Taxation Policy Impact
The company is involved in pending litigations concerning direct and indirect tax matters with various statutory authorities.
Legal Contingencies
Pending litigations include direct and indirect tax disputes. Additionally, the company faced non-compliance issues with SEBI regarding Minimum Public Shareholding and appointment of a Compliance Officer, for which penalty provisions have been made.
Risk Analysis
Key Uncertainties
The primary uncertainty is the 'temporary' derecognition of INR 1.77 Cr in intangible assets and the potential for future write-downs if product registrations do not yield economic benefits.

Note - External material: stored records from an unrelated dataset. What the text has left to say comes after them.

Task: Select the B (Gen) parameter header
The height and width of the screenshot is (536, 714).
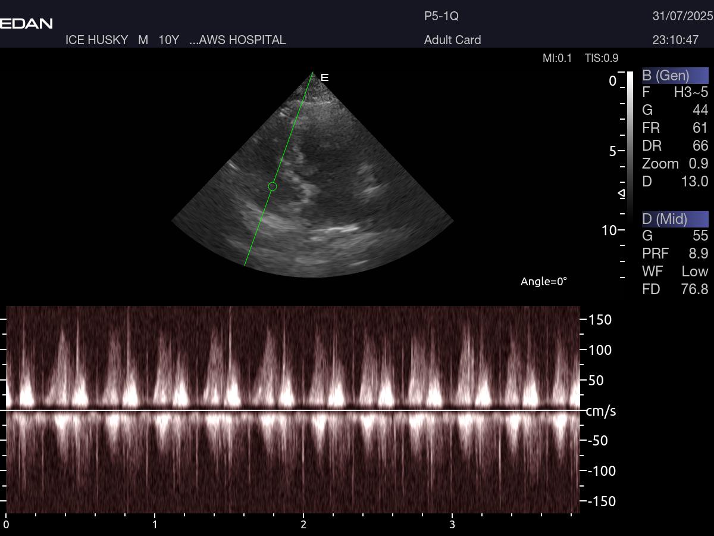Action: tap(675, 76)
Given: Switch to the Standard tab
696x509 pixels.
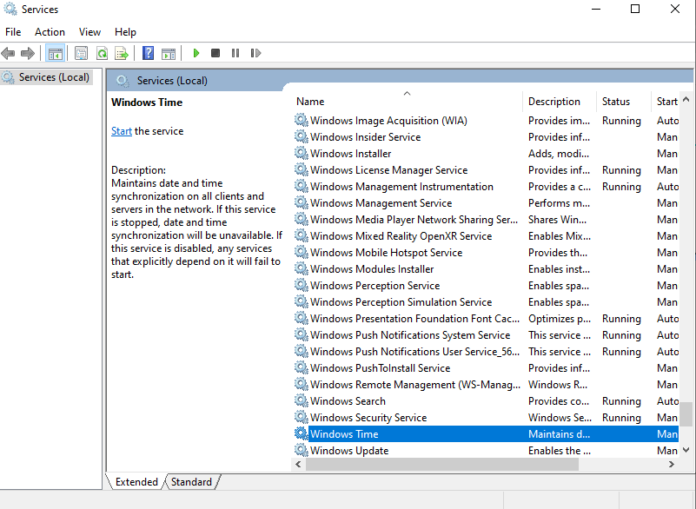Looking at the screenshot, I should pos(191,482).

Geographic Concentration Risk
While diversified, the company relies heavily on the UK and Australia for regulated market revenue, making it sensitive to regulatory shifts in those two regions.
Third Party Dependencies
High dependency on top 3 customers for 73% of revenue and ICICI Bank for working capital limits (INR 16.50 Cr).
Technology Obsolescence Risk
The company must integrate digital health and advanced R&D to avoid obsolescence in the evolving CRAMS and biosimilar segments.
Credit & Counterparty Risk
Receivable cycle is elongated, contributing to high working capital intensity (34%), which poses a risk to liquidity if top customers delay payments.